When your child begins a conversation about spirituality
Behaviorist J.B. Watson was one of the first of the "new breed of experts" that appeared on the scene. He offered what he called a "foolproof" method of child rearing, and mothers bought it hook, line, and sinker. If only they would follow his advice, he said, they could produce any kind of child they wanted ... a doctor, lawyer, artist merchantchief, and yes, even a beggarman and a thief.
In his book, Psychological Care of Infant and Child (1928), Watson advised parents, it they wanted the best results, to show no affection for their offspring. He wrote:
Treat them as though they were young adults. Dress them, bathe them with care and circumspection. Let your behavior always be objective and firm. Never hug and kiss them, never let them sit on your lap. If you must, kiss them once on the forehead when they say goodnight. Shake hands with them in the morning...
Remember when you are tempted to pet your child, that mother love is a dangerous instrument. An instrument which may inflict a never-healing wound, a wound which may make infancy unhappy, adolescence a nightmare, an instrument which may wreck your adult son or daughter's vocational future and their chance for marital happiness.
While most would consider this advice absolutely ridiculous, in his day, Dr. Watson was enormously popular, and literally millions of copies of his book were sold. Parents actually work to put into practice his teaching and philosophy on raising children.
Later the controversial Dr. Sigmund Freud would appear on the scene, followed by the pediatrician Dr. Benjamin Spock, who is known best for his book,Common Sense Book of Baby and Child Care. After first being published in 1946, to date, almost fifty million copies of this book have been sold worldwide, in over thirty languages. It is very common even today for mothers who themselves were "raised by the book" to give every new expectant mom they encounter a copy of Dr. Spock's book.
Although it was Freud who formed the whole basis of Dr. Spock's book (and Spock would admit this later), Dr. Spock was hesitant to acknowledge this because of Freud's controversial reputation. Instead, Spock distilled psychosexual stages of a child's development as the acquired wisdom of a Yankee country doctor. Unknowingly, millions of parents, who found Freud's theories totally unacceptable thus raised their children according to his theories.
The essential message, articulated over and over again in the 1946 edition of Baby and Child Care, was twofold: parents should not be alarmed at the expression of sexual and aggressive behavior ...it was natural. And, rather than interfering with their children's instinctual behavior, parents should become sensitive to the child's instinctual needs. In essence, Spock's message to parents was one of permissiveness, promoting instant gratification and deviance. In the 1960s, when the first generation "brought up on Spock" turned into draft dodging, free loving hippies, questions began to surface about the celebrated baby doctor.
Shortly before his death, Benjamin Spock apologized and said he had been wrong; his theories about raising children had been hypotheses that did not bear out. In practice, healthy, responsible adults were not the outcome. And of course, he wrote the "new version" of his book... after messing up millions of children. The phrase "too little, too late" comes to mind regarding the highly acclaimed doctor.
By the 1950s, Spock had a serious number of followers who added fuel to the well-established fire of permissiveness.

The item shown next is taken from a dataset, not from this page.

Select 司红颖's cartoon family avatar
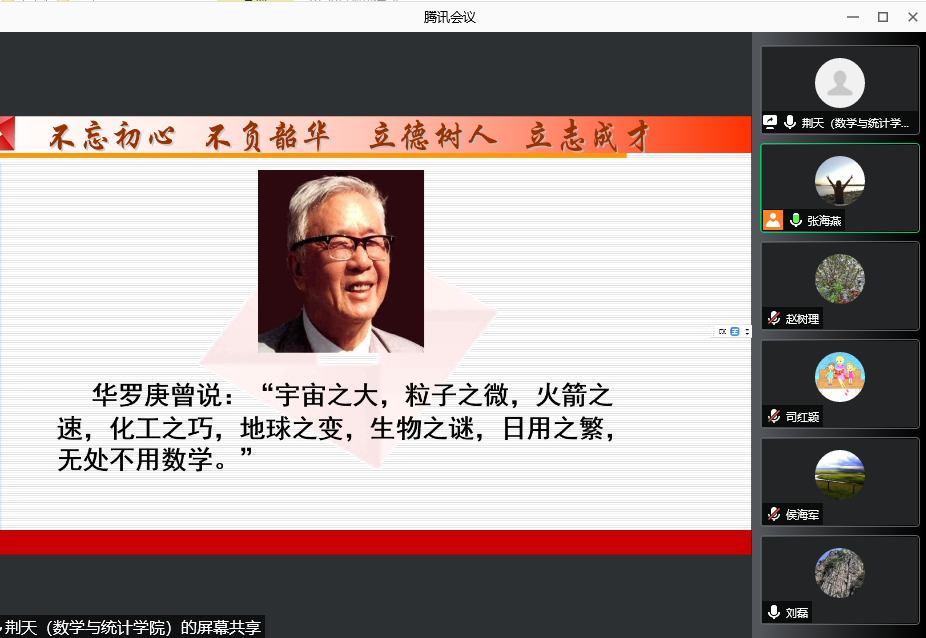 [839, 377]
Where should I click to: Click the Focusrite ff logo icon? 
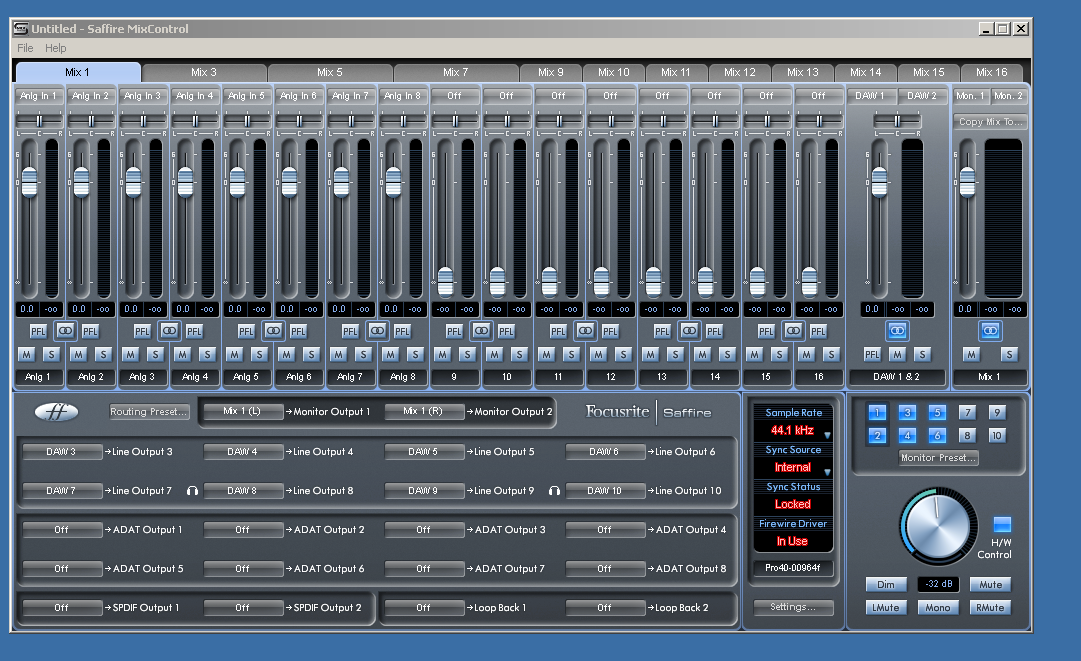click(56, 412)
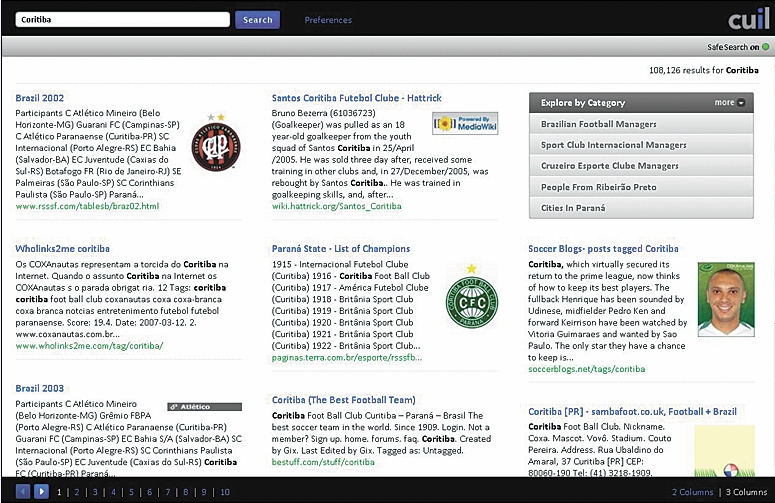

Fastforward to present day: Are we any better off trying it the world's way? You see, the BIGGEST problem with those who base their philosophy on secular humanism or the newest psychological hoola hoop, is this...
THEY CHANGE THEIR MINDS.
The Christian community is nowhere close to being exempt from swallowing hook, line, and sinker anything and everything that comes out on parenting. And it is even sadder to think that much of what we have swallowed has come from a "Christian expert," many of whom base their principles and theories strongly on psychology while loosely on the Word of God.
It is time we return to the tried, proven, balanced, and Biblical method of raising our children.
It is time we return to the truth of what is actually normal.